Сержант тоже глядел из-за двери. Раздосадованный тем, что слишком яростно накинулся на солдата, который хотел сражаться и неминуемо уже сегодня умрет, он не осмелился вмешаться. И ко всему прочему его смущало нахлынувшее чувство, о котором я еще поговорю.

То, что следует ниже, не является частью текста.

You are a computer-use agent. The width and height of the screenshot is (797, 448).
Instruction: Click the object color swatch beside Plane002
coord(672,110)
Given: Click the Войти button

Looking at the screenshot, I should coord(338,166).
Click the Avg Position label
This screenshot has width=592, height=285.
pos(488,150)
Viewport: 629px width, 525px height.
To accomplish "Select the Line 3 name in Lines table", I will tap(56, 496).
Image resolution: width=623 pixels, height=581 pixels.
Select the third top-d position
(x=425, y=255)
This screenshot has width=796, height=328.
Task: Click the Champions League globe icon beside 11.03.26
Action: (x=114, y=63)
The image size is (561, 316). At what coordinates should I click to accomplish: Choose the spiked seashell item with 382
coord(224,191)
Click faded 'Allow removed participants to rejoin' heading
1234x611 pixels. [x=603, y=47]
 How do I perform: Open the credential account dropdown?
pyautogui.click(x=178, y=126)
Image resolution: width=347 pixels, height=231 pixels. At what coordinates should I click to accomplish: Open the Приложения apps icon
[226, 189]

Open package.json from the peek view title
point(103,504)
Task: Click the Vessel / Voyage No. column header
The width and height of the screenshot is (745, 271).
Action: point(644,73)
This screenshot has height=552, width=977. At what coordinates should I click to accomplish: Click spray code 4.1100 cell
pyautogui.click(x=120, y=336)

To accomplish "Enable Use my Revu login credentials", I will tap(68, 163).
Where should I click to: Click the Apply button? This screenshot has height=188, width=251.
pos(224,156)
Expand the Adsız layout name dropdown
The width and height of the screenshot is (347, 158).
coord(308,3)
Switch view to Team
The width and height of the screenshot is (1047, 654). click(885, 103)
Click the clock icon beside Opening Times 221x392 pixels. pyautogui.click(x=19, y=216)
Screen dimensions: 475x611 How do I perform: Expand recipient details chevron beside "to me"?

В молчании целого города, лишь время от времени прерываемом сиренами автомобилей Красного Креста, тайно перевозивших оружие, из полуоткрытого окна донесся надтреснутый, тоненький и еще более чистый от своей надтреснутости — словно поломанная игрушечка — голосок; весь состоящий из присущей слабым натурам цепкости, он прорывался от мостовой сквозь листву и наконец достиг уха распятого фрицем Ритона, напевая ту песенку, мелодия которой, казалось ему, так и лучилась радостью:
И скрипку они разломали мою!..
Изодранный членом неумелого солдата, Ритон кусал подушку, чтобы не закричать. Оседлавший его стервец замер и чуть-чуть перевел дух, оставив щеку на Ритоновом затылке. Он шумно дышал. Краткая передышка, затишье в яростном натиске наездника, чей рыбец горел огнем, потому что тот не осмелился остудить его слюной, позволили парнишке разобрать конец куплета, который хрупкий голосок повторял во второй раз:
Но француза не смогут враги запугать!
Пусть услышат его, смельчаку наплевать —
Он кричит: «Я сейчас «Марсельезу» спою!»
Ритон не смел пошевелиться. Он сперва тревожно спрашивал себя, следует ли подмыть зад, или он просто примет бешеное молочко внутрь себя. Да и чем подмыться? Воды-то нет. Он может только подтереться. Носовым платком. Солдат, чей подбородок колол ему затылок своей щетиной, поднаддал, и у мальчишки вырвался стон.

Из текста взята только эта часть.